One of the great desires of my life is to finish well. At the end of my race, I want to be able to say with Paul, “I have fought a good fight, I have finished my course, I have kept the faith” (2 Timothy 4:7).

There are many aspects to lifelong faithfulness, but I think one of the most overlooked is thankfulness.

When I’m consistently thankful for what God has done in my life and His calling me into the ministry, there’s a much better chance for me to be faithful. Conversely, when I’m constantly weighed down by the challenges of ministry and focused on the negative aspects of either my past or present, I am less likely to continue my race with joy and consistency.
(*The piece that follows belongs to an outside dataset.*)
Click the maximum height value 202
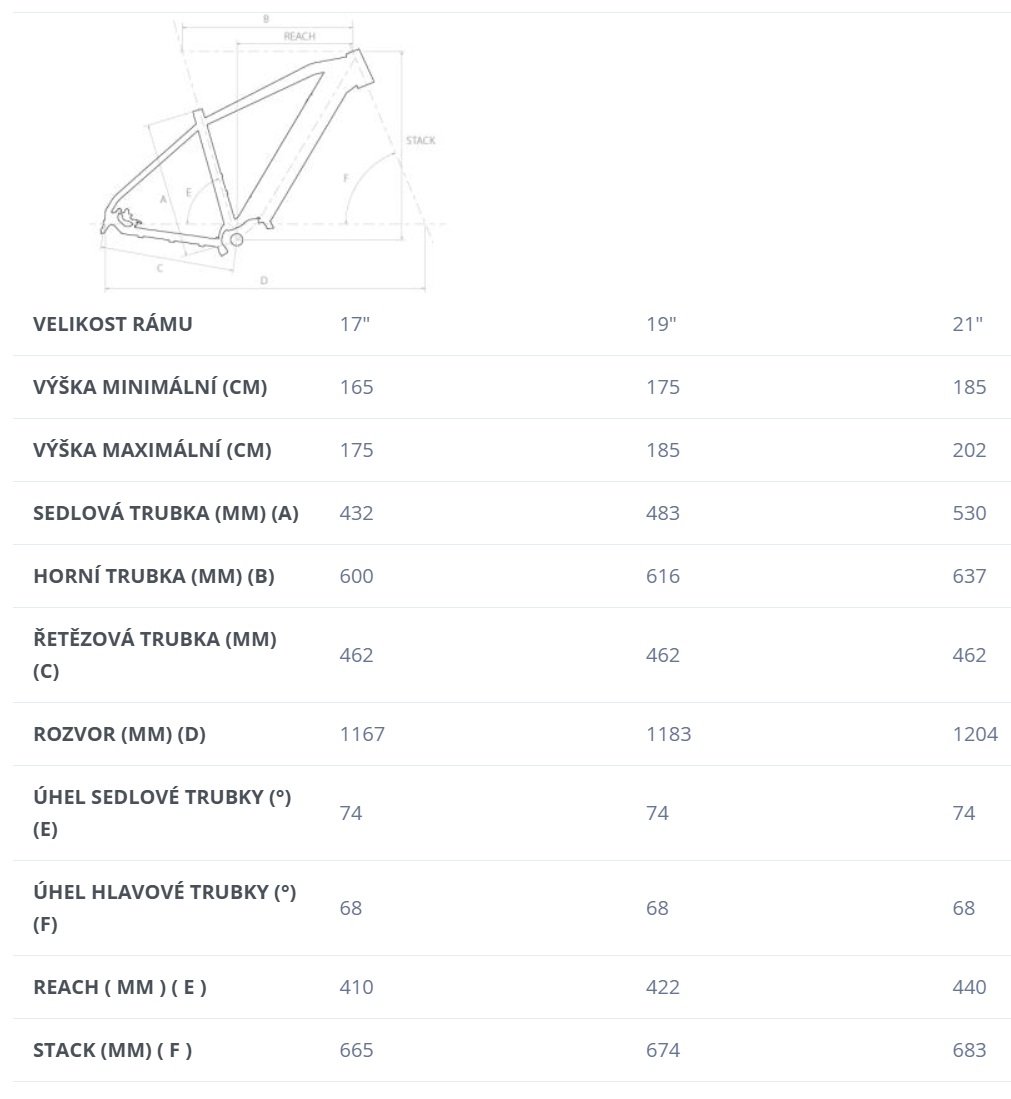This screenshot has width=1011, height=1099. click(x=970, y=450)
If anyone had reason to complain about the burdens of ministry, it was the apostle Paul. Beaten, shipwrecked, imprisoned, often in danger…yet, Paul gave thanks for the privilege of being in ministry.
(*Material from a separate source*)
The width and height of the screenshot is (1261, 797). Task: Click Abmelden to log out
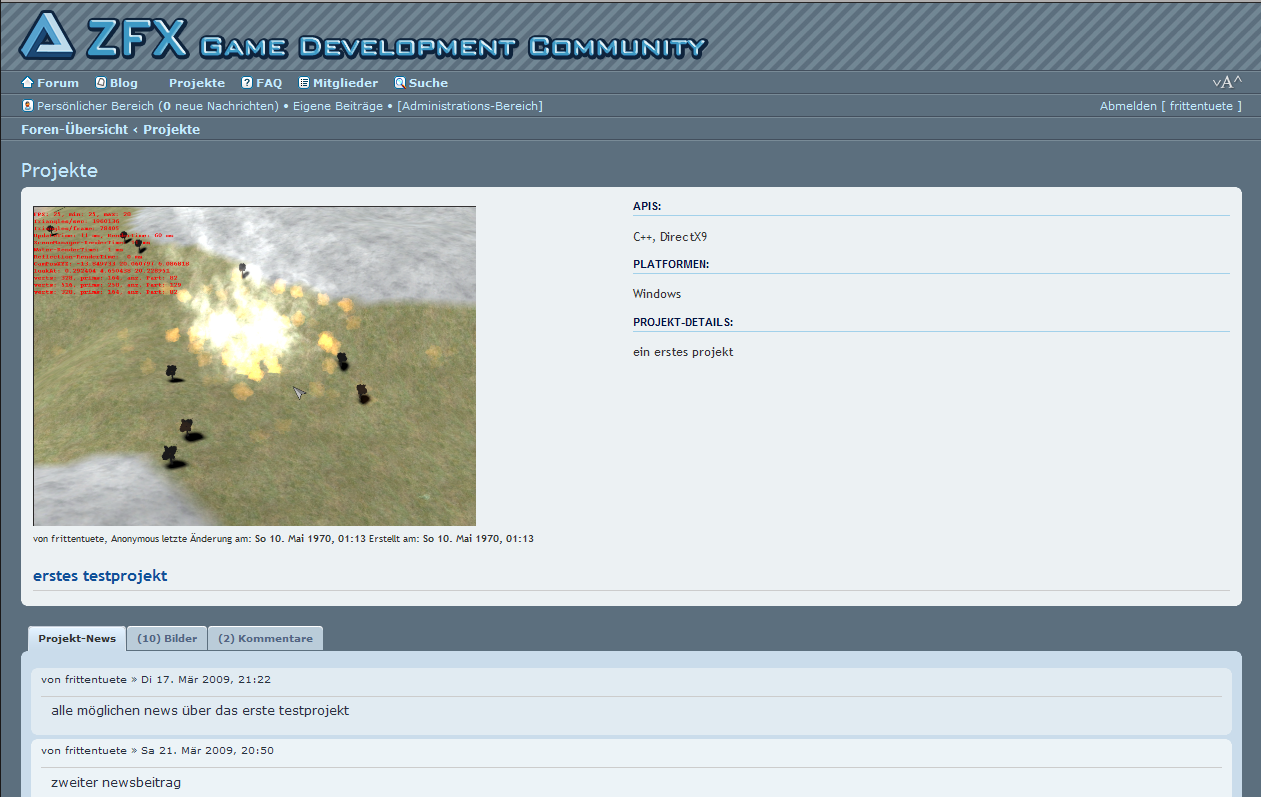pyautogui.click(x=1127, y=106)
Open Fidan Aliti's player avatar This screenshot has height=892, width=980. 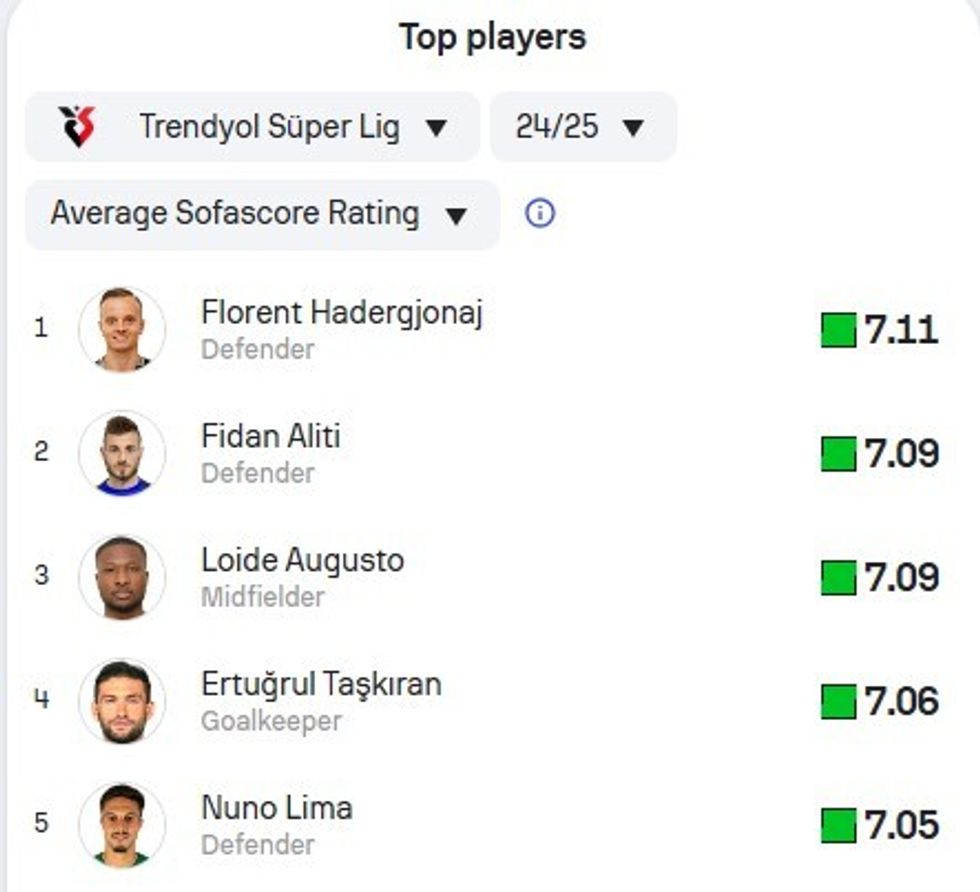pos(122,453)
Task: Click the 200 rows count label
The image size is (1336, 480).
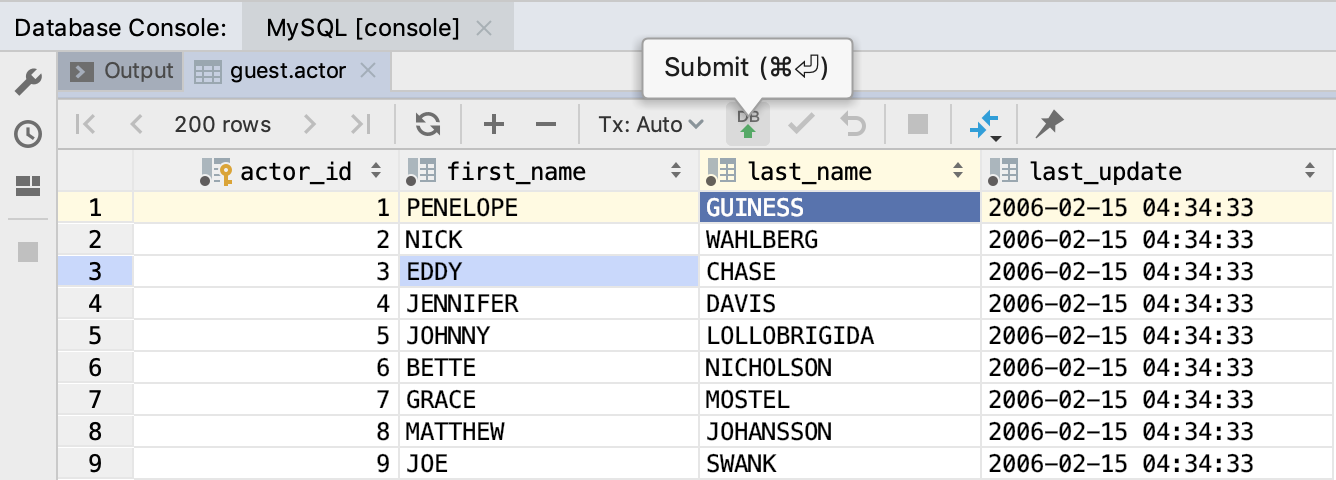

And I thank Christ Jesus our Lord, who hath enabled me, for that he counted me faithful, putting me into the ministry;—1 Timothy 1:12

As you give thanks this week, don’t forget to give thanks to God for His calling on your life.

Give thanks for the teaching and mentoring others have invested in your life.

Give thanks for the experiences and opportunities God has given you.

Give thanks for the truths entrusted to you to share with others.

I know that sometimes we look back at our early years in ministry and we think we need to unlearn idiosyncrasies of our mentors or misapplied truths. But when I look back at my heritage, for the most part, I don’t find myself unlearning but being grateful for what I learned.

If gratitude relates to thankfulness in ministry, it does in parenting as well. If I cease to be thankful, my children and grandchildren will assume that what I was previously grateful for is no longer important. And their faithfulness may falter as well.

Every reader of the this blog has seen good churches and good families that have lost passion and biblical convictions. I would suggest that it often began with an unthankful heart.

When a pastor or parent ceases to be thankful for what they have been taught or those who have invested in their life, when they change their directional course in their family or ministry philosophy, you will notice the generational impact for years to come. Family values can change, educational choices can change. Passion for good and godly things can change.

On the other hand, all of us have seen people in their later years (Dr. Sisk and my mother, who went home to be with the Lord this morning, are two who come to mind) still faithful in the things of God and in reaching others with the gospel. Without exception, the men and women like this I have known are grateful people.

Thankfulness strengthens faithfulness. Give thanks.